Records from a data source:
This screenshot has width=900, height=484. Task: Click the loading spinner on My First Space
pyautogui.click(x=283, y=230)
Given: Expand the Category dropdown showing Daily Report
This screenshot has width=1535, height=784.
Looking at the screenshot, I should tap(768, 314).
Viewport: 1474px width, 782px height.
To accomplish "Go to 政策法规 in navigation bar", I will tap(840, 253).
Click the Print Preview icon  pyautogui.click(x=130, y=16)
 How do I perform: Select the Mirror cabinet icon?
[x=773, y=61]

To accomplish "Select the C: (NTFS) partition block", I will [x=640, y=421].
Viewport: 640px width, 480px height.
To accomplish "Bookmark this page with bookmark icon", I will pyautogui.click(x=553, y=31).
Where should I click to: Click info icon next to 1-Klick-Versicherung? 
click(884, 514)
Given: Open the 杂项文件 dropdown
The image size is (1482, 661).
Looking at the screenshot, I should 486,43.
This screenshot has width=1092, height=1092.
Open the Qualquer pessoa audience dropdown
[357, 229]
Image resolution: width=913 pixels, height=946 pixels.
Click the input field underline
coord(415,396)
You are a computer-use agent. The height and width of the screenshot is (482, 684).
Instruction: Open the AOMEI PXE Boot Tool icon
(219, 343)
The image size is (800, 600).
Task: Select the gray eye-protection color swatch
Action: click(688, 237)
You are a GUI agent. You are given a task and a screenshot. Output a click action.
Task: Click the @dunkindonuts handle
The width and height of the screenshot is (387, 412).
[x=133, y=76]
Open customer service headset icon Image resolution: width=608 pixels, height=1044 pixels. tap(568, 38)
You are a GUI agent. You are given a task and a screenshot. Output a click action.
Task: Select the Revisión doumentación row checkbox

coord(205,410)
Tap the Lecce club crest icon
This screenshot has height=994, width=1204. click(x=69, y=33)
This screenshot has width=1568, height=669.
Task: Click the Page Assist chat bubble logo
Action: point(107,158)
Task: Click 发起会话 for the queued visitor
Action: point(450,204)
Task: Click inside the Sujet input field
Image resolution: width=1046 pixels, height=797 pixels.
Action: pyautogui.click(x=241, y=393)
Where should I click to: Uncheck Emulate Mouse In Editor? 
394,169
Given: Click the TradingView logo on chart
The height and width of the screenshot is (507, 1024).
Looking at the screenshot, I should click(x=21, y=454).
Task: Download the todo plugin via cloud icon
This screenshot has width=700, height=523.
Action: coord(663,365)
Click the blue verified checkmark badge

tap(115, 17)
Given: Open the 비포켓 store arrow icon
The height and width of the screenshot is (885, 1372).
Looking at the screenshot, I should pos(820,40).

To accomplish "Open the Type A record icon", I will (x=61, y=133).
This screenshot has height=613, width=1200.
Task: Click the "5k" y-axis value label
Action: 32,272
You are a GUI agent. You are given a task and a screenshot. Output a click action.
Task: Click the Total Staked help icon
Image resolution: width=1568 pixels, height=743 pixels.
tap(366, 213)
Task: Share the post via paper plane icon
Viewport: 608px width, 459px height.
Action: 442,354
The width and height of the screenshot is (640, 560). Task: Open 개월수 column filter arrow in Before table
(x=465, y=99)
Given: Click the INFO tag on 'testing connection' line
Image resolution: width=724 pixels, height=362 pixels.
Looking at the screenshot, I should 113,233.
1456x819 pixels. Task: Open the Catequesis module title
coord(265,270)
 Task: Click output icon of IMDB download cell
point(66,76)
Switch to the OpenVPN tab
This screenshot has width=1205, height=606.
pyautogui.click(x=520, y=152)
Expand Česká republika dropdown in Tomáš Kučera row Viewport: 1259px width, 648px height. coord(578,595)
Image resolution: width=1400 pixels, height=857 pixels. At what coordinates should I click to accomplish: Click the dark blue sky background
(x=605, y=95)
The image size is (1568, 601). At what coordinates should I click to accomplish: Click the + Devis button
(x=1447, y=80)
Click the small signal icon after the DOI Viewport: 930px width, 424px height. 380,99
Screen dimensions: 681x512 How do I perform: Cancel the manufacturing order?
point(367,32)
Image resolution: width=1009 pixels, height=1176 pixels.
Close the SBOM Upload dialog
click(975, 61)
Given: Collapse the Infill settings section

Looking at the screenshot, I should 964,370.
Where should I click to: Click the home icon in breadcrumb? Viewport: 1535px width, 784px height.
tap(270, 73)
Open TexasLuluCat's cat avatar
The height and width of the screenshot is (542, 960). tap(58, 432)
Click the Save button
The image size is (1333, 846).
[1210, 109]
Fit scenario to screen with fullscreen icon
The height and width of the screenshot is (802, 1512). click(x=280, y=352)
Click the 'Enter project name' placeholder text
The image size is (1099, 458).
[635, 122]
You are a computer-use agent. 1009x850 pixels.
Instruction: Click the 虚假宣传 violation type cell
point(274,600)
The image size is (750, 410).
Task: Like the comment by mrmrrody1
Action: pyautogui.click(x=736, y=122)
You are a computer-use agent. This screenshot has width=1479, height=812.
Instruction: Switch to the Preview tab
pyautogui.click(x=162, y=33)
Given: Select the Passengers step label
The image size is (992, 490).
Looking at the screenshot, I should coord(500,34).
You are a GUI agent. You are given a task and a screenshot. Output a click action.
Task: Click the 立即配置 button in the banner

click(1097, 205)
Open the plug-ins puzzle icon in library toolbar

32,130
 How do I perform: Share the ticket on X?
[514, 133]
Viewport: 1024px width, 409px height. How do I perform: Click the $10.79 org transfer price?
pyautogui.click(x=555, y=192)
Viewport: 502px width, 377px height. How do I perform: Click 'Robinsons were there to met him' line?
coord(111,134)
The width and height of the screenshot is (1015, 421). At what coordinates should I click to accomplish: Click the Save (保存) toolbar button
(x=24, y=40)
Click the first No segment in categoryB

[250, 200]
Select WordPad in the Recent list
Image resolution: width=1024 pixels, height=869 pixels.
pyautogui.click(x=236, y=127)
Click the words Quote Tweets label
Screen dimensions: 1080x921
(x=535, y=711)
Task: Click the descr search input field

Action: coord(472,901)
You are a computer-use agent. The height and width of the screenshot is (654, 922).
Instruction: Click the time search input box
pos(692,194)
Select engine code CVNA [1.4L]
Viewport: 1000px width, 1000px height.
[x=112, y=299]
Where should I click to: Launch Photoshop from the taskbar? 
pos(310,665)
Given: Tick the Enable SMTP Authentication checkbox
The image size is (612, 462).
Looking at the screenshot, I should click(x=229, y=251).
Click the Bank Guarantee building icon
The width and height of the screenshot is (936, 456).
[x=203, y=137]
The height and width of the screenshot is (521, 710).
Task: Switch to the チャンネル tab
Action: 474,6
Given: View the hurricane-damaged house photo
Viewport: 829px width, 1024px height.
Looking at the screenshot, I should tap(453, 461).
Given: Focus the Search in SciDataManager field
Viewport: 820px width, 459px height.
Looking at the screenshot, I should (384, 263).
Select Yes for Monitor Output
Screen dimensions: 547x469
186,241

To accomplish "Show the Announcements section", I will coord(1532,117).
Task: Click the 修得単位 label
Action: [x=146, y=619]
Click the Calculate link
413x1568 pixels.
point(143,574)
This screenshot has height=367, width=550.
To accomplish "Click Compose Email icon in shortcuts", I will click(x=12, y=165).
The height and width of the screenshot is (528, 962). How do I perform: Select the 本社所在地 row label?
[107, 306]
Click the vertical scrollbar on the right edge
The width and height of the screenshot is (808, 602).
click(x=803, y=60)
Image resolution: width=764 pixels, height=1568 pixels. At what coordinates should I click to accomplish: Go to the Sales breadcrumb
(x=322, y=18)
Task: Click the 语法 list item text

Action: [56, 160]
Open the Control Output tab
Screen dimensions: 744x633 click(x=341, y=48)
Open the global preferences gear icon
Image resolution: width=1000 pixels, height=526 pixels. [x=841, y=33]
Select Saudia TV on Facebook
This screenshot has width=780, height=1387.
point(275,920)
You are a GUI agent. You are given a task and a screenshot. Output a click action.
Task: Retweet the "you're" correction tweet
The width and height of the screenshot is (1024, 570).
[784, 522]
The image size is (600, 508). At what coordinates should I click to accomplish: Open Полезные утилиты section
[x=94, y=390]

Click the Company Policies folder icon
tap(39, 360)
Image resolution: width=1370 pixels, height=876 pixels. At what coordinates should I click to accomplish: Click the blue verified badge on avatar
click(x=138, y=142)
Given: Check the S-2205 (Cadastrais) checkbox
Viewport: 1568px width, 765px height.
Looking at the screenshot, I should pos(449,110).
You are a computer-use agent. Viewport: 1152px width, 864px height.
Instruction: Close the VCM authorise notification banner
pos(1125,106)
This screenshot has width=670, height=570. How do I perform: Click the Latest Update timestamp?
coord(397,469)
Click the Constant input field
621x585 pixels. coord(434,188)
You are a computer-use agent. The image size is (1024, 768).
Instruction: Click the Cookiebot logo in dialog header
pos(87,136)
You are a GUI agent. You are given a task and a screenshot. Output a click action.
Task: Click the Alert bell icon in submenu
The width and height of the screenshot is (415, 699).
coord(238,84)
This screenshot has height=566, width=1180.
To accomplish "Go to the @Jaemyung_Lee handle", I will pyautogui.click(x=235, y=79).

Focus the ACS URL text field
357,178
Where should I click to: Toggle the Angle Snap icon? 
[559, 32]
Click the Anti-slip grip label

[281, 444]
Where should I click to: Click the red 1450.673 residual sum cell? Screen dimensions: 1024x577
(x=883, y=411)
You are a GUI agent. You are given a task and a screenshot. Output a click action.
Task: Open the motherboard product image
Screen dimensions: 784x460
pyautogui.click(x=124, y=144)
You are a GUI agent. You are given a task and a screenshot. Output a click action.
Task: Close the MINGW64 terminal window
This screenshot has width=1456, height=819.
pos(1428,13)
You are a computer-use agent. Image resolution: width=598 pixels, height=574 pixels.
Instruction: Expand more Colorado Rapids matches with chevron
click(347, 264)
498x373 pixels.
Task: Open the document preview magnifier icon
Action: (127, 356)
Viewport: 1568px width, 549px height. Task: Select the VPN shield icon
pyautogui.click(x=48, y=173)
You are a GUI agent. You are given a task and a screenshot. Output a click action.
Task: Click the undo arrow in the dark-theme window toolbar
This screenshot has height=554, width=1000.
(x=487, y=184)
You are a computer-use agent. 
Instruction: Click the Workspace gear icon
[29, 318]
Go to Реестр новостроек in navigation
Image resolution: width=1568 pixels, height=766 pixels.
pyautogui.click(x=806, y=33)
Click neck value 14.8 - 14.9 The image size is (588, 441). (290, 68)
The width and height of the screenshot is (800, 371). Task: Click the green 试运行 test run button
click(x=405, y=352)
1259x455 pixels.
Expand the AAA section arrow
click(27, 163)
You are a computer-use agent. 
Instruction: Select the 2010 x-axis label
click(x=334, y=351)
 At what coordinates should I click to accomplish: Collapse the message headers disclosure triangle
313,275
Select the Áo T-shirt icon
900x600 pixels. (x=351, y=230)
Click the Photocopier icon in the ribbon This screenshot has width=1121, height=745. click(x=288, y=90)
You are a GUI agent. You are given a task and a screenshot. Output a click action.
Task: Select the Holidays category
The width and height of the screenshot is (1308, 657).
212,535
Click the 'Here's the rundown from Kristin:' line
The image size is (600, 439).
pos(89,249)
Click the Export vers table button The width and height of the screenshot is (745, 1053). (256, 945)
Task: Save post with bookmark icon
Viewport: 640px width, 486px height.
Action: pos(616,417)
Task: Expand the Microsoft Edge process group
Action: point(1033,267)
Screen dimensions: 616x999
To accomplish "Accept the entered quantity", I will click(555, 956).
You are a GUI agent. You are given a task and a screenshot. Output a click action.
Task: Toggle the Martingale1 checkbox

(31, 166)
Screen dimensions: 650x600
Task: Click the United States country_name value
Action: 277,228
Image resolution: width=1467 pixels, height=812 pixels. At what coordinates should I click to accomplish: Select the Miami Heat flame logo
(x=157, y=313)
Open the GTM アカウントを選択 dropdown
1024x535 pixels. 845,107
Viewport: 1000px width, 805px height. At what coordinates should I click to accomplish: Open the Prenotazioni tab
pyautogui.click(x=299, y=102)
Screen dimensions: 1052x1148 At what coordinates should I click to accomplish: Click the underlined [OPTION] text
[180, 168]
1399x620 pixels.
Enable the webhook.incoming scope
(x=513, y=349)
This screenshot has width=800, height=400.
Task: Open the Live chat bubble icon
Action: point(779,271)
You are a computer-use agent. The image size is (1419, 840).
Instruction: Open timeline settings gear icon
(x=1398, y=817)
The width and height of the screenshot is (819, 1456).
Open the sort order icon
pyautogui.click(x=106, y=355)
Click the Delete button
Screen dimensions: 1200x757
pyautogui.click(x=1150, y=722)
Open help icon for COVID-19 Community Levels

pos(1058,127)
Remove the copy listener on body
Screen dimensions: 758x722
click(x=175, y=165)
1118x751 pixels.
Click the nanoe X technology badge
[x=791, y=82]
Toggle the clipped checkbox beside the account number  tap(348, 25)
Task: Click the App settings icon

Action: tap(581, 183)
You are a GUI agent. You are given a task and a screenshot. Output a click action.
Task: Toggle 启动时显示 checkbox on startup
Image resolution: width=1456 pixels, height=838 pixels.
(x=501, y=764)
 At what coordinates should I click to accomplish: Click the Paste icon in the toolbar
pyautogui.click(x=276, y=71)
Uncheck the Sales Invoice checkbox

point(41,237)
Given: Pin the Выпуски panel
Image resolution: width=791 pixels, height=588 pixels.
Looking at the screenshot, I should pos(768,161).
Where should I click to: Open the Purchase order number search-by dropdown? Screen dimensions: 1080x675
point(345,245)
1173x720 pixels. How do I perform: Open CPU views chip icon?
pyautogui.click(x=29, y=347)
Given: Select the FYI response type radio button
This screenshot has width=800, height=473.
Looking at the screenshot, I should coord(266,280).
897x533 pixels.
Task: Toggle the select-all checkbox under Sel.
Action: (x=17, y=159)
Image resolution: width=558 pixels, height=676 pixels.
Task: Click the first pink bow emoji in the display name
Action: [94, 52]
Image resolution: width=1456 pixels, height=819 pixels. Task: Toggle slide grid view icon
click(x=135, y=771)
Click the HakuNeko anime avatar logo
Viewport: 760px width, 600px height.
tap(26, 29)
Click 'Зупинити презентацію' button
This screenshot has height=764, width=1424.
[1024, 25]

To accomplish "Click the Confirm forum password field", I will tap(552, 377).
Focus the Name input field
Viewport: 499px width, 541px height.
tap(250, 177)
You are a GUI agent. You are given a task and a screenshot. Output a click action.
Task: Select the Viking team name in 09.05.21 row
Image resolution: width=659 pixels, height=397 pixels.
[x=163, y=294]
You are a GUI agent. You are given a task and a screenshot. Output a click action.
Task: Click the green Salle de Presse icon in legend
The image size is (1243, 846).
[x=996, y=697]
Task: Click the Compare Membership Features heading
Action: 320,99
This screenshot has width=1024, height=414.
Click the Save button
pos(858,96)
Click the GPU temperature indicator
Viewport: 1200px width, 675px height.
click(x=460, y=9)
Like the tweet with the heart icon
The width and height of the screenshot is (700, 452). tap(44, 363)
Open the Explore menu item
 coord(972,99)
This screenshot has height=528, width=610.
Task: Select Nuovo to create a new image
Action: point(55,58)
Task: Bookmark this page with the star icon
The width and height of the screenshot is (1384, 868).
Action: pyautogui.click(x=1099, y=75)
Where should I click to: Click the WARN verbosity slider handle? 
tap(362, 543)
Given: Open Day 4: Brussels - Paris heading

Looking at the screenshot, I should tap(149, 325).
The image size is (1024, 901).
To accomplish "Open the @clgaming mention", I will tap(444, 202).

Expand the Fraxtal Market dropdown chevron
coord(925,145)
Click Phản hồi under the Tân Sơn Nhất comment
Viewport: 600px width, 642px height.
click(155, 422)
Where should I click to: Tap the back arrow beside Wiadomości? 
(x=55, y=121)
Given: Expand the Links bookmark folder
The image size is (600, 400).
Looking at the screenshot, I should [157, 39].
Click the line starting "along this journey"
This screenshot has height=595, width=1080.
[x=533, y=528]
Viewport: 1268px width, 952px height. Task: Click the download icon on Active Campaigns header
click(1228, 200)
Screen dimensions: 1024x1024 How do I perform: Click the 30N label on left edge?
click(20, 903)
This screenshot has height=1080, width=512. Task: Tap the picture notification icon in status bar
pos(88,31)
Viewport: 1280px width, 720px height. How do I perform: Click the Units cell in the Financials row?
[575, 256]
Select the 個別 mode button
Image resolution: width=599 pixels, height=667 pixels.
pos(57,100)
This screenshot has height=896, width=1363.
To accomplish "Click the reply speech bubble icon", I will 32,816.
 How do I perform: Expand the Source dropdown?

_EXERCISE DIRECTIONS:_ Taking the lines above, repeat exactly those from the line that contains "Fit scenario to screen with fullscreen icon" through the line that contains "Select WordPad in the Recent list", and both of those lines as well. Include nothing else.

_EXERCISE RESPONSE:_
Fit scenario to screen with fullscreen icon
The height and width of the screenshot is (802, 1512). click(x=280, y=352)
Click the 'Enter project name' placeholder text
The image size is (1099, 458).
[635, 122]
You are a computer-use agent. 1009x850 pixels.
Instruction: Click the 虚假宣传 violation type cell
point(274,600)
The image size is (750, 410).
Task: Like the comment by mrmrrody1
Action: pyautogui.click(x=736, y=122)
You are a computer-use agent. This screenshot has width=1479, height=812.
Instruction: Switch to the Preview tab
pyautogui.click(x=162, y=33)
Given: Select the Passengers step label
The image size is (992, 490).
Looking at the screenshot, I should coord(500,34).
You are a GUI agent. You are given a task and a screenshot. Output a click action.
Task: Click the 立即配置 button in the banner

click(1097, 205)
Open the plug-ins puzzle icon in library toolbar

32,130
 How do I perform: Share the ticket on X?
[514, 133]
Viewport: 1024px width, 409px height. How do I perform: Click the $10.79 org transfer price?
pyautogui.click(x=555, y=192)
Viewport: 502px width, 377px height. How do I perform: Click 'Robinsons were there to met him' line?
coord(111,134)
The width and height of the screenshot is (1015, 421). At what coordinates should I click to accomplish: Click the Save (保存) toolbar button
(x=24, y=40)
Click the first No segment in categoryB

[250, 200]
Select WordPad in the Recent list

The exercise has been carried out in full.